Mimetic-core-shell design on molecularly imprinted membranes providing an antifouling and high-selective surface

Abstract

Selective separation of CFX achieved by CIMs with mimetic-core–shell design. • Mimetic-core–shell design was developed on ciprofloxacin-imprinted membranes. • Enhanced antifouling property was achieved by β-cyclodextrin/PVDF envelope. • Selectivity was provided by imprinted sites based on thiol-ene click reaction. • Visual simulation was employed for an in-depth investigation of mechanisms. Molecularly imprinted membranes (MIMs) developed from membrane separation technology and molecularly imprinting technology have shown great advantages in water treatment, drug extraction and biochemical separation. Inspired by superiority of core–shell structure onto nanomaterials, the mimetic-core–shell design on MIMs would possess both properties of substrate (core) and molecularly imprinted polymers (shell).

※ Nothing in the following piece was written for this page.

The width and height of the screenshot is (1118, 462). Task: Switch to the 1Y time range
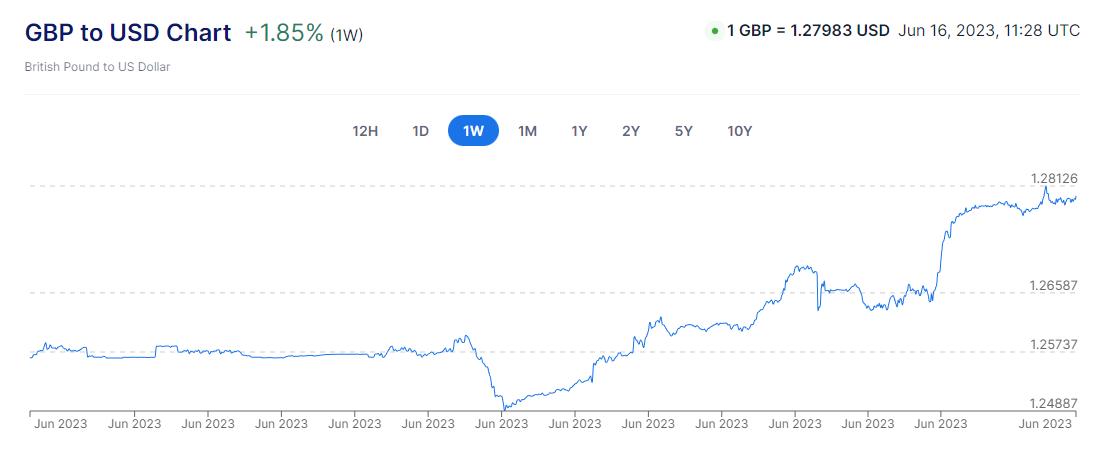tap(579, 131)
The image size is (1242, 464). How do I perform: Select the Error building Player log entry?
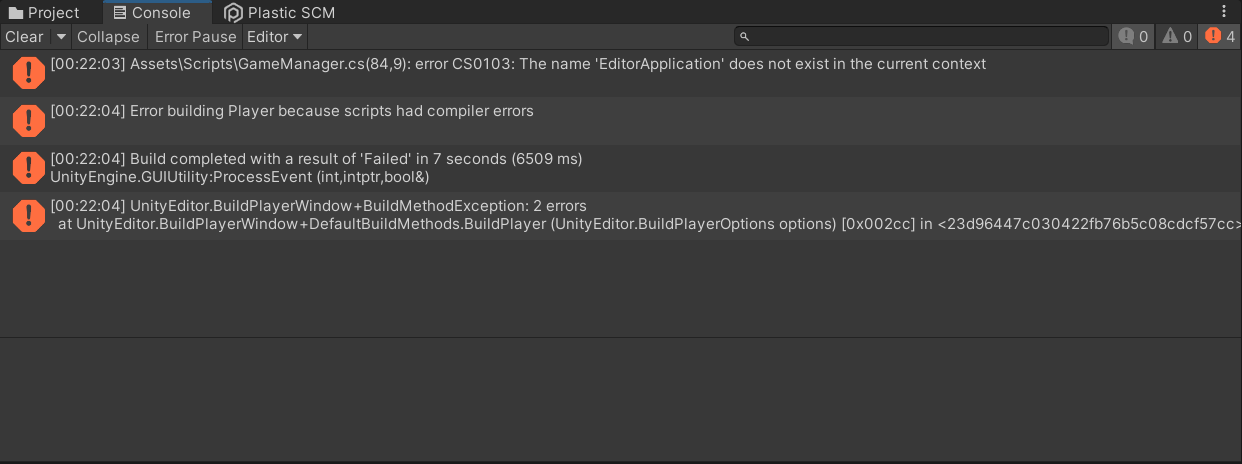click(621, 120)
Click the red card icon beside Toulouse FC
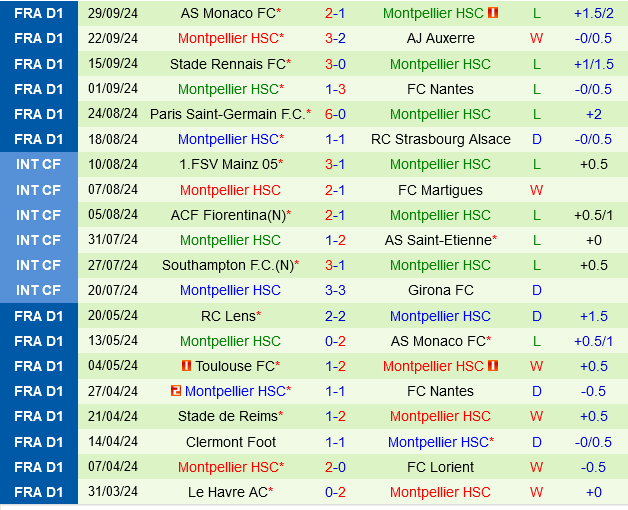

In this work, a mimetic-core–shell structure was carried out on ciprofloxacin-imprinted membranes (CIMs) for the supplement of antifouling and high-selective surface. (i) Antifouling performance was enhanced based on β-cyclodextrin by forming the supramolecular envelope system with the substrate. (ii) Selectivity was provided by CFX-imprinted sites on the embedded secondary platform (polydopamine). As a result, impressive rebinding selectivity ( α CFX/NFX = 3.47, α CFX/EFX = 3.91 and α CFX/OFX = 5.42) and permselectivity ( β NFX/CFX = 1.57, β EFX/CFX = 1.68 and β OFX/CFX = 1.83) with stable regeneration performance were achieved on optimal CIMs (M4-CIMs). The structure-performance relationship of CIMs were explored by chemical and morphology analyzation. Visual-simulative method was included for a detail and in-depth investigation of sites formation and selective recognition mechanisms. Importantly, results from dead-end filtration of semi-practical samples reveals the potential availability of mimetic-core–shell CIMs for selective separation applications.